Apple Halves iPad Production To Supply Chips To iPhone 13
Supply chain woes have hit Apple as a report by Nikkei Asia says the tech giant is slashing iPad production to redirect semiconductor chips to iPhones.
Sources told Nikkei that Apple’s iPad production has been halved from original forecasts in the last two months. Apple’s manufactures are taking the iPad parts and using them on iPhone 13 where it forecast higher demand.
Today’s report comes days after CEO Tim Cook told analysts on a call that supply chain disruptions could be even worse this quarter than the previous. He said, “larger than expected supply constraints” as well as pandemic-related production disruptions in Asia. While Apple had seen “significant improvement” by October at Asian facilities, the chip shortage has persisted and is now affecting “most of our products.”
The iPad and iPhone share various components, such as both core and peripheral chips. The sources said this has allowed Apple to shift supplies very quickly between both devices.
iPhones are a $192 billion market, while the iPad is around $32 billion. iPhones account for 66% of Apple’s revenues in Europe and the Americas.
The downside is that it could take customers upwards of six weeks to procure an iPad.

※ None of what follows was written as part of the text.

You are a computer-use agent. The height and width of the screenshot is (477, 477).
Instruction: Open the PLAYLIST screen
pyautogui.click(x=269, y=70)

Last week, Cook told analysts, “we’re doing everything we can do to get more (chips) and also everything we can do operationally to make sure we’re moving just as fast as possible.” He added: “We’re projecting very solid demand growth year over year. But we are also predicting that we’re going to be short of demand by larger than $6 billion.”
Brady Wang, a tech analyst with Counterpoint Research, told Nikkei Asia that Apple prioritization of iPhones over iPads comes as seasonally the smartphone season heats up.
“The scale of iPhone shipments of around 200 million units a year is much bigger than that of iPads. Apple’s most important and critical ecosystems are all surrounding iPhones, its iconic product. To add one more point, iPads do not have that strong seasonality like its flagship iPhones, which are always launched in autumn,” Wang said.
Apple cannibalizing iPad production for iPhones shows supply chains are far from normalizing, and disruptions may persist well into 2022.